Hospital Pharmacist
Vol 12 No 5 p186
May 2005

Hospital Pharmacists Group / Pharmaceutical Aseptic Services Group

Progress made since the Breckenridge report was published in 1976, and issues still to be addressed, were the subject of the joint meeting of the Hospital Pharmacists Group and the Pharmaceutical Aseptic Services Group. Rachel Graham reports

Revisiting Breckenridge

Many advances in practices associated with the addition of drugs to intravenous fluids have been made, according to Professor Sir Alasdair Breckenridge, chair of the Medicines and Healthcare products Regulatory Agency (MHRA) and author of the 1976 “Breckenridge report”. However, some issues remain to be addressed.

Setting out the situation in the 1970s, Professor Breckenridge said that there was a general lack of information regarding the stability and compatibility of drugs in intravenous fluids. Moreover, pharmacists were rarely involved in advising doctors and nurses about these issues, even though they were the experts in this area. Nurses were in a “wasteland”, with poor training being provided to them. Labels showing that a drug had been added were often not attached to fluid bags and it was common practice to, for example, add drugs to inappropriate fluids.

Recommendations of the Breckenridge report included that drug-infusion mixtures ideally should be prepared in pharmacy-run facilities. If this is not possible, then pharmacists should be at the front line line in advising about the addition of drugs to fluids in clinical areas, and should be heavily involved in training doctors and nurses. The report also stressed that drugs should only be added to intravenous fluids where there is a positive indication to do so. If they are added, they should generally be well diluted, thoroughly mixed and given slowly. Maximum use should be made of ready-to- administer products.

Regarding the situation in 2005, Professor Breckenridge noted that a significant proportion of products were still prepared on wards and in theatres, including those that are “high risk” because, for example, they involve complicated dose calculations. He thought, however, that the role of pharmacists had increased dramatically — pharmacists are now at the front line, particularly when policies in this area are being developed. The training of nurses and doctors is better, although there is still more to be done, he said. Messages about only adding drugs to fluids where positively indicated and diluting drugs properly have largely been put across. More ready-to-administer products are available now, he added. There are also several good publications, such as the “CIVAS handbook” (edited by Richard Needle and Tim Sizer), the “Quality Assurance of Aseptic Services” (edited by Alison Beaney) and the Royal Pharmaceutical Society’s revised edition of the “Duthie report”, he pointed out.

Role of the MHRA

Moving on to MHRA-related issues, Professor Breckenridge said that product information has changed dramatically, with companies needing to provide technical leaflets (as well as patient information leaflets [PILs]) for their drugs, where appropriate. Considerable attention is also paid to labelling, with companies being required, in the interest of patient safety, to use positive statements, such as “for intravenous use only” rather then negative ones, such as “not for intrathecal use”. He added that more ready-to-administer products are available.

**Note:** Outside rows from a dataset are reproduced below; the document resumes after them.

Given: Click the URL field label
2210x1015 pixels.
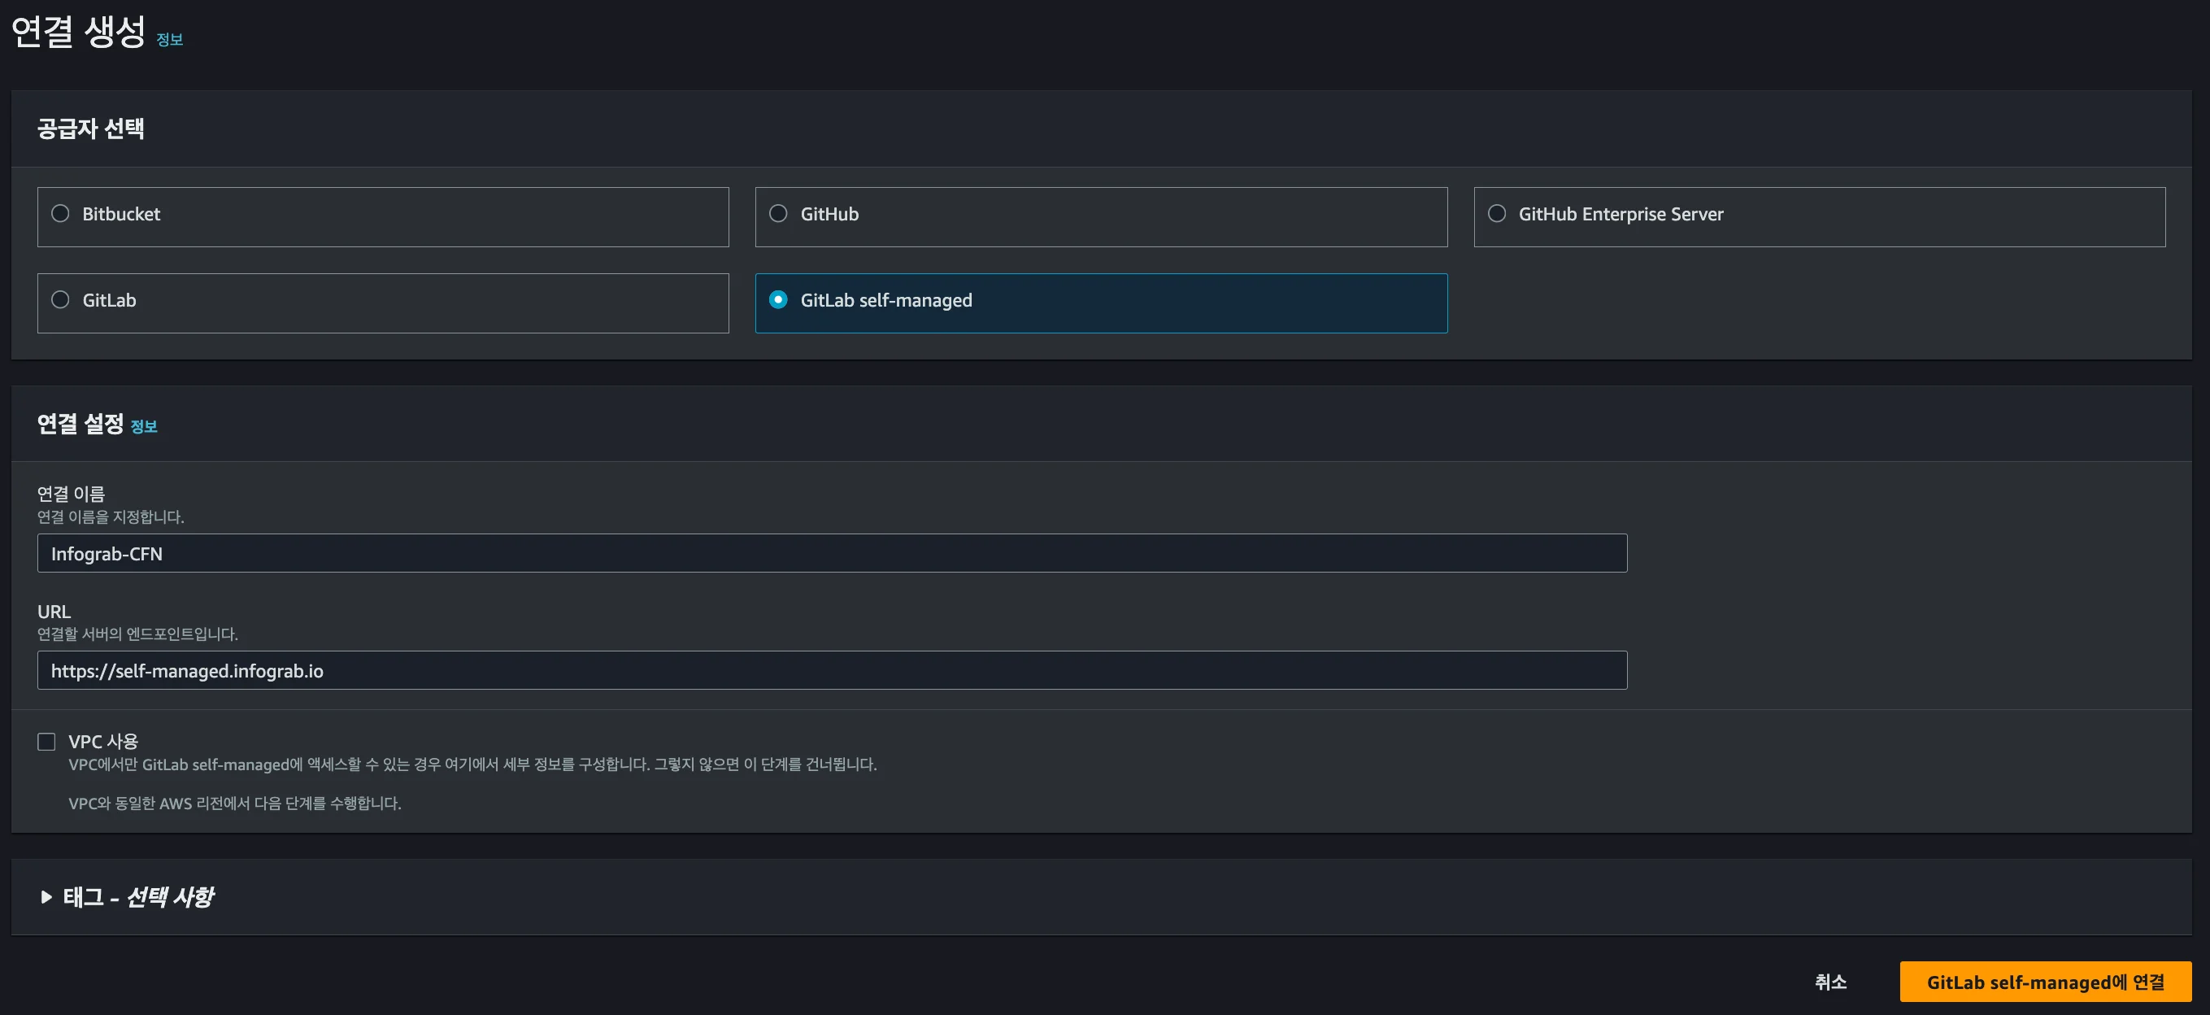Looking at the screenshot, I should (53, 612).
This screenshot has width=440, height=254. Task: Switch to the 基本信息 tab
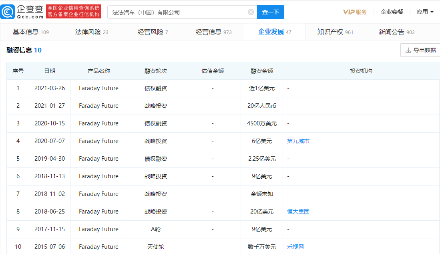(30, 32)
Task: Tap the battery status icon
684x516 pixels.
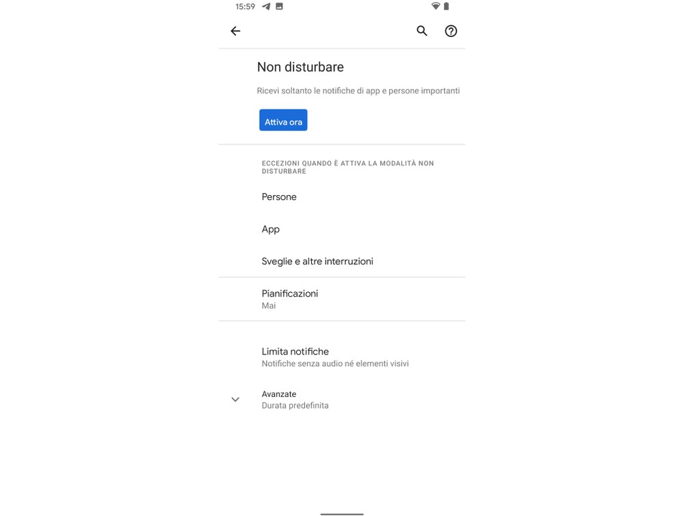Action: [x=446, y=6]
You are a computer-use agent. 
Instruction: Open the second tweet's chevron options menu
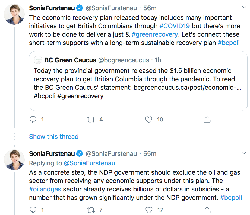tap(244, 153)
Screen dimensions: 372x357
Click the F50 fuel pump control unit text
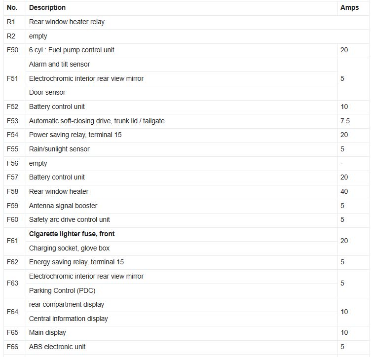(x=72, y=50)
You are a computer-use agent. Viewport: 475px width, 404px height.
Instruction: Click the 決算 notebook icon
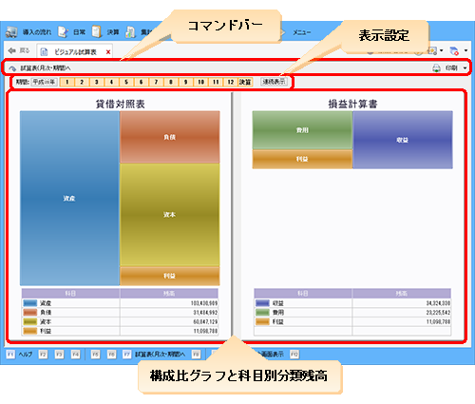[96, 31]
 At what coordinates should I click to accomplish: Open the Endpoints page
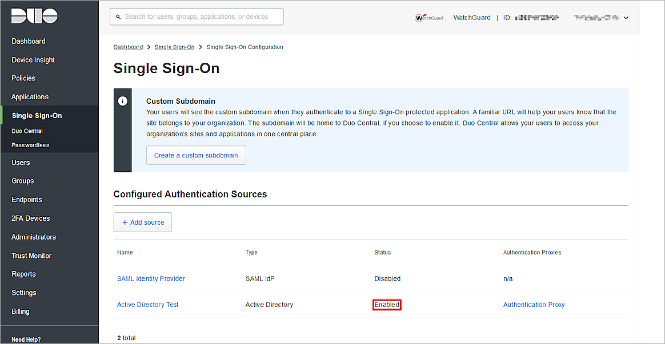[27, 199]
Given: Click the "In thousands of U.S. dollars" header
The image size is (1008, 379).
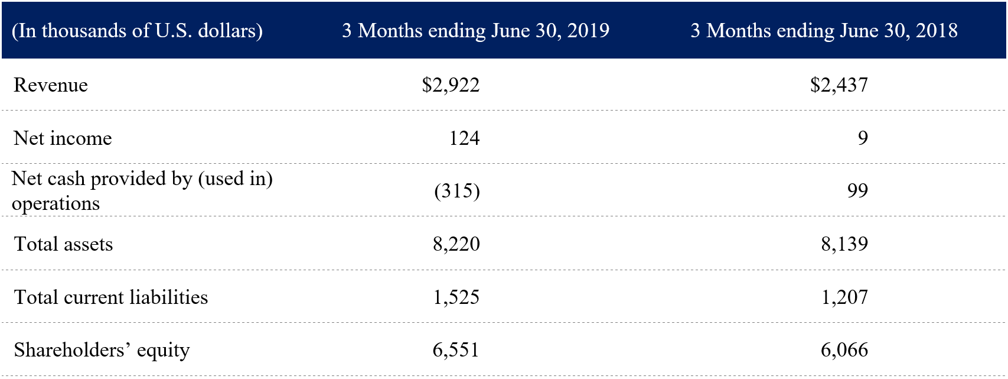Looking at the screenshot, I should point(137,31).
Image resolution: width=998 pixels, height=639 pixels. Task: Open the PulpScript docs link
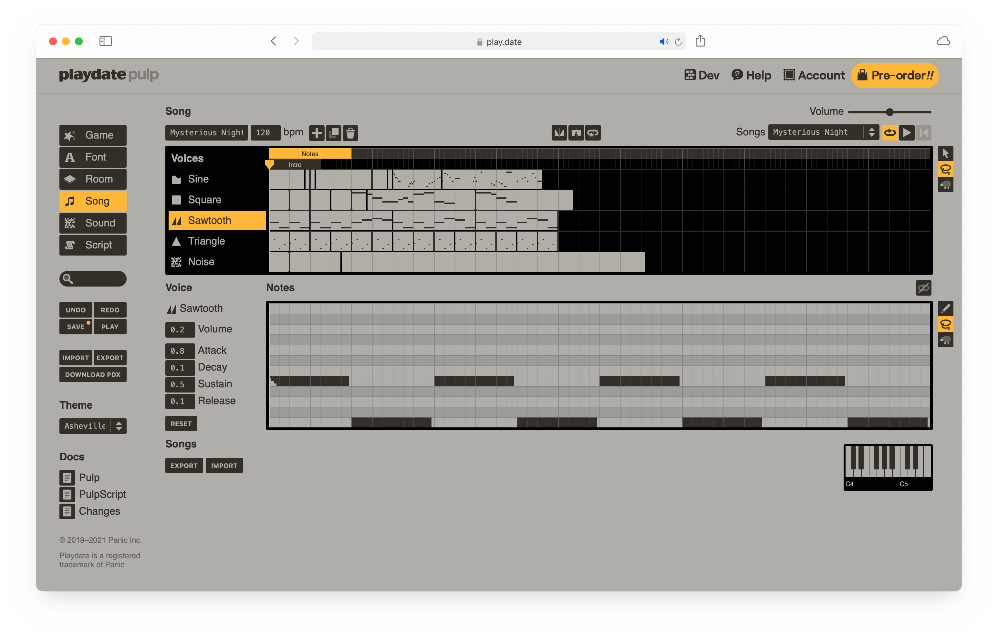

Tim Root, from Chelsea and Westminster Hospital, London, pointed out that a lack of stability and compatibility data is a considerable barrier to preparing products that are ready-to-administer in pharmacy-managed aseptic units. Frank Haines-Nutt, from Regional Quality Control, South West added that the MHRA should challenge companies who give short shelf lives (ie, 24h) in their summary of product characteristics (SPCs) as to why a longer shelf life could not be given. The limited shelf lives that pharmacy production units can give products [because of what is stated in SPCs] contributes towards them being considerably more expensive to prepare in pharmacy facilities than on wards, he said.

Technical information leaflets are also an issue, according to Stephanie Williams, from Papworth Hospital, Cambridgeshire, who said that these are not yet supplied with some drugs commonly prepared in a clinical setting, for example, dopamine. Sue Kilby, head of practice at the Royal Pharmaceutical Society, added that even when they are supplied, they can be confusing and that consumer testing of the leaflets (as happens for PILs) would be useful. Professor Breckenridge agreed to take these issues back to the MHRA, pointing out that many of the information requirements were now the subject of European law.

Making Breckenridge work

Practical strategies for meeting the Breckenridge recommendations were set out by Peter Rhodes, principal pharmacist for technical services at Southampton University Hospitals Trust. These include targeting pharmacy production efforts towards “high-risk products” [see A.M. Beaney et al, Hospital Pharmacist 2005;12:150–4]. It was also important to find the “middle ground” between the focused attitude of pharmacy staff to contamination risk and the more relaxed attitude of many other professionals. Using computers to generate worksheets and labels also helps to provide an efficient service, as does the introduction of an on-call aseptic services technician to support the out-of-hours work of pharmacists.

Rationalising product ranges, for example, by “dose-banding” cytotoxics and antibiotics and by making up inotropes for neonates in standard concentrations, with the infusion rate then being adjusted in clinical areas (rather than making up individual concentrations to a set infusion rate) can help overcome capacity issues in aseptic units, Mr Rhodes said.